___ RECORD SET ___

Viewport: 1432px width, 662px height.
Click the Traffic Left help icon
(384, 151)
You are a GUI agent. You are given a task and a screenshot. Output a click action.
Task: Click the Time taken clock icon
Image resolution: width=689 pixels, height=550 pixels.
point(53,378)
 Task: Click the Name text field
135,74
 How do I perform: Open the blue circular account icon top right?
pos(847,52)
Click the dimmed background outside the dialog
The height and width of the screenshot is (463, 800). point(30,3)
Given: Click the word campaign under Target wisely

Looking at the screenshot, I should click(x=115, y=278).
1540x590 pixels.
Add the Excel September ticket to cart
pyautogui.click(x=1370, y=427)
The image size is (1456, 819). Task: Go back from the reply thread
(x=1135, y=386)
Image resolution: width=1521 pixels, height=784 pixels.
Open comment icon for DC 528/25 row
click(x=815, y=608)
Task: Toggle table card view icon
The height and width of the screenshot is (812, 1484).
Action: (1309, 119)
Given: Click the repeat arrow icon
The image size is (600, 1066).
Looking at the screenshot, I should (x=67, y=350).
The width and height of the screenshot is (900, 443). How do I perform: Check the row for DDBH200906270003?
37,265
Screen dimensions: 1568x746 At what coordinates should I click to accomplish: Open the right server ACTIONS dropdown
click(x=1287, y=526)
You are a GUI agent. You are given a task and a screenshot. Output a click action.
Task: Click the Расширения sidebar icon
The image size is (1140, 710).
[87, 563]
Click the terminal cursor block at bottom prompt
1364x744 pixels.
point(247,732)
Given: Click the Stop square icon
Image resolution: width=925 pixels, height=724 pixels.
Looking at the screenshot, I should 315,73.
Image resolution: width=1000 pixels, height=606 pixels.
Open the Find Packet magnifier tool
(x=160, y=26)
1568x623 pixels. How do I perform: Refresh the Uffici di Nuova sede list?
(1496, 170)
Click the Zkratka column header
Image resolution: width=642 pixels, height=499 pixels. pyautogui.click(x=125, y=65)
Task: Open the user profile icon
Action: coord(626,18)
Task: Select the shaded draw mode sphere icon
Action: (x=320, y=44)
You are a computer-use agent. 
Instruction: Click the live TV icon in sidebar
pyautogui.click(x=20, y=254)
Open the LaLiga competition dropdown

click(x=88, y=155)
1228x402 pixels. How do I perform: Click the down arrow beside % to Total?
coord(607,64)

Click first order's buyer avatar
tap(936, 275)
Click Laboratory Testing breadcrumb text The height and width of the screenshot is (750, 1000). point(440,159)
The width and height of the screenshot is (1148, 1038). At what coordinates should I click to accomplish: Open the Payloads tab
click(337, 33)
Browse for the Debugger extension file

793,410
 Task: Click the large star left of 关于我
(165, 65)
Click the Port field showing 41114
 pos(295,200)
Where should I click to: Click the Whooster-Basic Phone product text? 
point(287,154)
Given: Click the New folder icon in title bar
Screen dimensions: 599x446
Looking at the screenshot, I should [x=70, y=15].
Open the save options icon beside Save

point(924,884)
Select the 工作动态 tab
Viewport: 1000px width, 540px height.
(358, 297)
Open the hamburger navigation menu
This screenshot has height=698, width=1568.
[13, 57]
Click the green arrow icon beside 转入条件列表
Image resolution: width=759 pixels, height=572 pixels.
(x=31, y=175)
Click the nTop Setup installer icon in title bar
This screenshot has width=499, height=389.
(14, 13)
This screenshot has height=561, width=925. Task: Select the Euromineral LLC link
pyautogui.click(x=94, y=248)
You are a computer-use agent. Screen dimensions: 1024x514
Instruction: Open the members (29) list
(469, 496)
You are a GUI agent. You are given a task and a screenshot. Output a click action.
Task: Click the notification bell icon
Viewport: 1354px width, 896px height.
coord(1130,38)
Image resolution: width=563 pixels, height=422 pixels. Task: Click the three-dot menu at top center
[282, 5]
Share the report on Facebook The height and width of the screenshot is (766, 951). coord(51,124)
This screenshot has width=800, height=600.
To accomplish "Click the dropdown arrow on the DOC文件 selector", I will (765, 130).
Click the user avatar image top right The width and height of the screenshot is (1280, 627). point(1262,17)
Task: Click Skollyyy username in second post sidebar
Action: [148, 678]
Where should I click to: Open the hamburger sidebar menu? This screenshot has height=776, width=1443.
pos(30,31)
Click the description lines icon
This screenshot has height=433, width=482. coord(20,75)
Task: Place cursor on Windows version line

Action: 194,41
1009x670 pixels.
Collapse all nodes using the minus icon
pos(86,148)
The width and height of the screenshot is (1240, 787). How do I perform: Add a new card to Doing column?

___

TASK DETAILS:
Print each of the lines above again, unchanged.

WRITTEN RESPONSE:
Viewport: 1432px width, 662px height.
Click the Traffic Left help icon
(384, 151)
You are a GUI agent. You are given a task and a screenshot. Output a click action.
Task: Click the Time taken clock icon
Image resolution: width=689 pixels, height=550 pixels.
point(53,378)
 Task: Click the Name text field
135,74
 How do I perform: Open the blue circular account icon top right?
pos(847,52)
Click the dimmed background outside the dialog
The height and width of the screenshot is (463, 800). point(30,3)
Given: Click the word campaign under Target wisely

Looking at the screenshot, I should click(x=115, y=278).
1540x590 pixels.
Add the Excel September ticket to cart
pyautogui.click(x=1370, y=427)
The image size is (1456, 819). Task: Go back from the reply thread
(x=1135, y=386)
Image resolution: width=1521 pixels, height=784 pixels.
Open comment icon for DC 528/25 row
click(x=815, y=608)
Task: Toggle table card view icon
The height and width of the screenshot is (812, 1484).
Action: (1309, 119)
Given: Click the repeat arrow icon
The image size is (600, 1066).
Looking at the screenshot, I should (x=67, y=350).
The width and height of the screenshot is (900, 443). How do I perform: Check the row for DDBH200906270003?
37,265
Screen dimensions: 1568x746 At what coordinates should I click to accomplish: Open the right server ACTIONS dropdown
click(x=1287, y=526)
You are a GUI agent. You are given a task and a screenshot. Output a click action.
Task: Click the Расширения sidebar icon
The image size is (1140, 710).
[87, 563]
Click the terminal cursor block at bottom prompt
1364x744 pixels.
point(247,732)
Given: Click the Stop square icon
Image resolution: width=925 pixels, height=724 pixels.
Looking at the screenshot, I should 315,73.
Image resolution: width=1000 pixels, height=606 pixels.
Open the Find Packet magnifier tool
(x=160, y=26)
1568x623 pixels. How do I perform: Refresh the Uffici di Nuova sede list?
(1496, 170)
Click the Zkratka column header
Image resolution: width=642 pixels, height=499 pixels. pyautogui.click(x=125, y=65)
Task: Open the user profile icon
Action: coord(626,18)
Task: Select the shaded draw mode sphere icon
Action: (x=320, y=44)
You are a computer-use agent. 
Instruction: Click the live TV icon in sidebar
pyautogui.click(x=20, y=254)
Open the LaLiga competition dropdown

click(x=88, y=155)
1228x402 pixels. How do I perform: Click the down arrow beside % to Total?
coord(607,64)

Click first order's buyer avatar
tap(936, 275)
Click Laboratory Testing breadcrumb text The height and width of the screenshot is (750, 1000). point(440,159)
The width and height of the screenshot is (1148, 1038). At what coordinates should I click to accomplish: Open the Payloads tab
click(337, 33)
Browse for the Debugger extension file

793,410
 Task: Click the large star left of 关于我
(165, 65)
Click the Port field showing 41114
 pos(295,200)
Where should I click to: Click the Whooster-Basic Phone product text? 
point(287,154)
Given: Click the New folder icon in title bar
Screen dimensions: 599x446
Looking at the screenshot, I should [x=70, y=15].
Open the save options icon beside Save

point(924,884)
Select the 工作动态 tab
Viewport: 1000px width, 540px height.
(358, 297)
Open the hamburger navigation menu
This screenshot has height=698, width=1568.
[13, 57]
Click the green arrow icon beside 转入条件列表
Image resolution: width=759 pixels, height=572 pixels.
(x=31, y=175)
Click the nTop Setup installer icon in title bar
This screenshot has width=499, height=389.
(14, 13)
This screenshot has height=561, width=925. Task: Select the Euromineral LLC link
pyautogui.click(x=94, y=248)
You are a computer-use agent. Screen dimensions: 1024x514
Instruction: Open the members (29) list
(469, 496)
You are a GUI agent. You are given a task and a screenshot. Output a click action.
Task: Click the notification bell icon
Viewport: 1354px width, 896px height.
coord(1130,38)
Image resolution: width=563 pixels, height=422 pixels. Task: Click the three-dot menu at top center
[282, 5]
Share the report on Facebook The height and width of the screenshot is (766, 951). coord(51,124)
This screenshot has width=800, height=600.
To accomplish "Click the dropdown arrow on the DOC文件 selector", I will (765, 130).
Click the user avatar image top right The width and height of the screenshot is (1280, 627). point(1262,17)
Task: Click Skollyyy username in second post sidebar
Action: [148, 678]
Where should I click to: Open the hamburger sidebar menu? This screenshot has height=776, width=1443.
pos(30,31)
Click the description lines icon
This screenshot has height=433, width=482. coord(20,75)
Task: Place cursor on Windows version line

Action: 194,41
1009x670 pixels.
Collapse all nodes using the minus icon
pos(86,148)
The width and height of the screenshot is (1240, 787). How do I perform: Add a new card to Doing column?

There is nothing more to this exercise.